I like knives. Sure they can be great self defense weapons if used correctly. But they have a purpose outside of self defense or hunting. I use the knife I keep in my purse on a daily basis.
Self defense in reference to strangers starts with knowing how to keep out of dangerous situations. An actual self defense course such as Krav Maga would be far more useful than a gun. Owning a gun (or knife) is useless if you don't know how to use it. And to really know how to use a gun you need to do more than target practice every few weeks/months. Most people can't target practice on a daily basis. Knowing how to shoot a gun in theory won't actually guarantee that you will do so in a dangerous situation. It is one thing to shoot at a target, another altogether to shoot another human being. There is a reason why the military has to work so hard to condition soldiers to shoot/attack. Unless you are semi sociopathic it isn't all that easy to kill someone. It isn't instinctual to kill someone unless you have trained hours and hours and broken down the instinct not to kill that is there inherently.

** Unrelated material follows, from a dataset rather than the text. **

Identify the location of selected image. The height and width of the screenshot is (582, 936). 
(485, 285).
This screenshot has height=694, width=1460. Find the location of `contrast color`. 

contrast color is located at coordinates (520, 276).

If you are going to shoot a person, you shoot to kill. Center mass and head shots only. It isn't like in the movies where you shoot them in the leg/arm in hopes of stopping them. This is why I am more comfortable with knives. I can incapacitate a person with a well placed knife cut, I don't have to go for the "kill shots" so to speak. There are defenses to the "defanging the snake" techniques that need to be practiced so they become instinctual. But that isn't the same as practicing to kill someone. Yes, I could kill someone with a knife by virtue of them bleeding out. But it is one thing to aim to incapacitate versus kill.
Even though I have endured plenty of things I would not wish on anyone else, I still wouldn't take the idea of ending someone else's life lightly in defending myself. Honestly I don't want to get to the point where it would be easy to kill someone even in self defense. I know for me personally if I were to cross that threshold it would change me on a fundamental level. I have enough violent/angry tendencies to deal with already.
Now- you try to harm my kids and your life is OVER.
I think there is some sort of overriding instinct there that is uncontrollable. So I really do pity the person on the otherside of my knives if they harm or attempt to harm my children.